→ **REQUIRED WORK**:
Could you update the records below so that every "Click" becomes "Select", with everything else unchanged and the pictures left out?
:: INFORMATION SHOWN
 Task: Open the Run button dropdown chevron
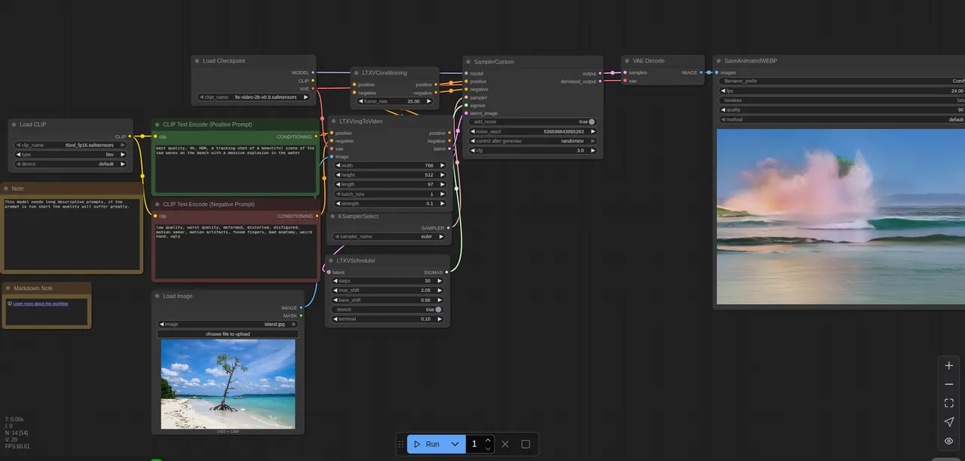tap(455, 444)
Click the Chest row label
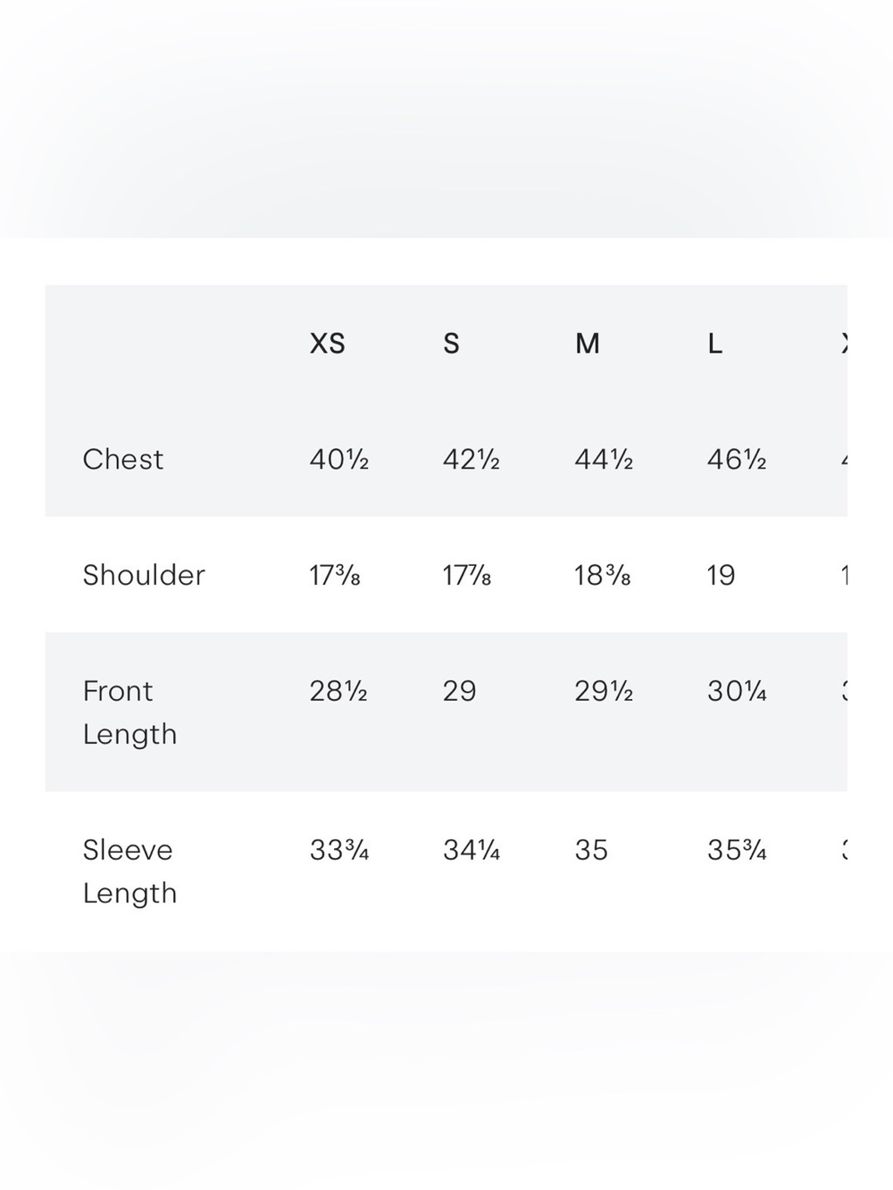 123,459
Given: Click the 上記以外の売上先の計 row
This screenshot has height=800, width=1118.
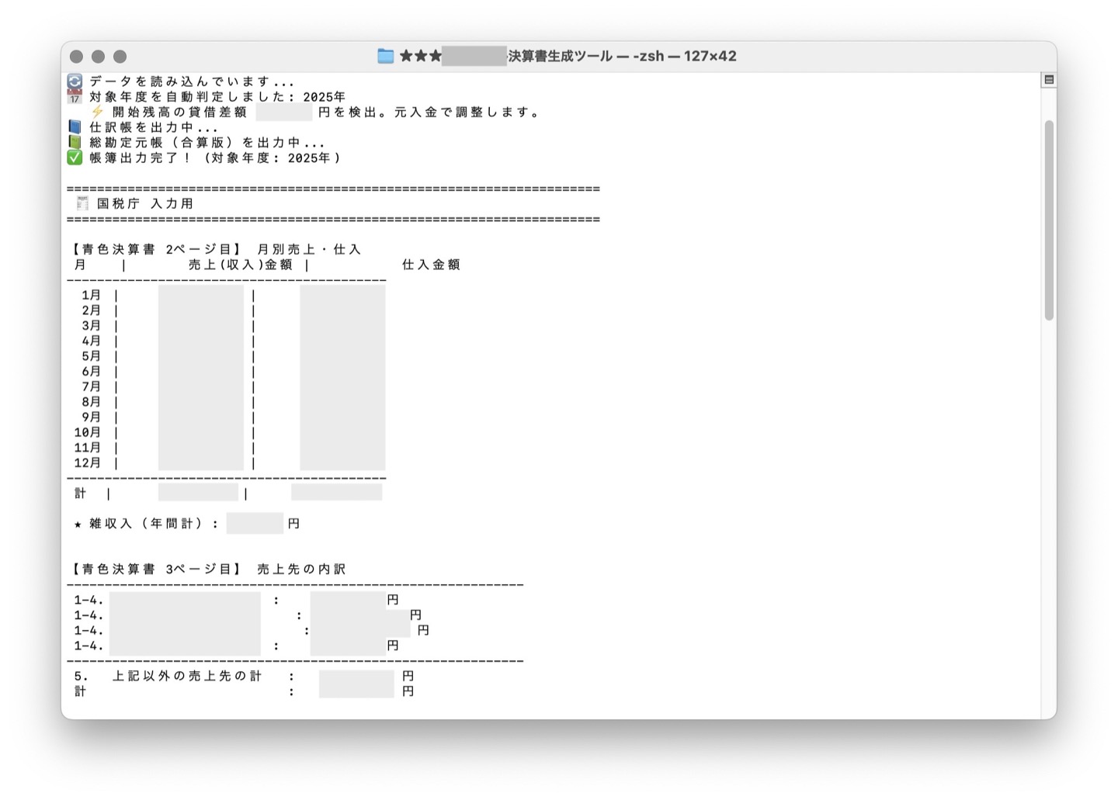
::::
→ **WORKED SOLUTION**:
 Task: Open the Run button dropdown chevron
tap(455, 444)
Select the Chest row label
 123,459
Given: Select the 上記以外の売上先の計 row
This screenshot has height=800, width=1118.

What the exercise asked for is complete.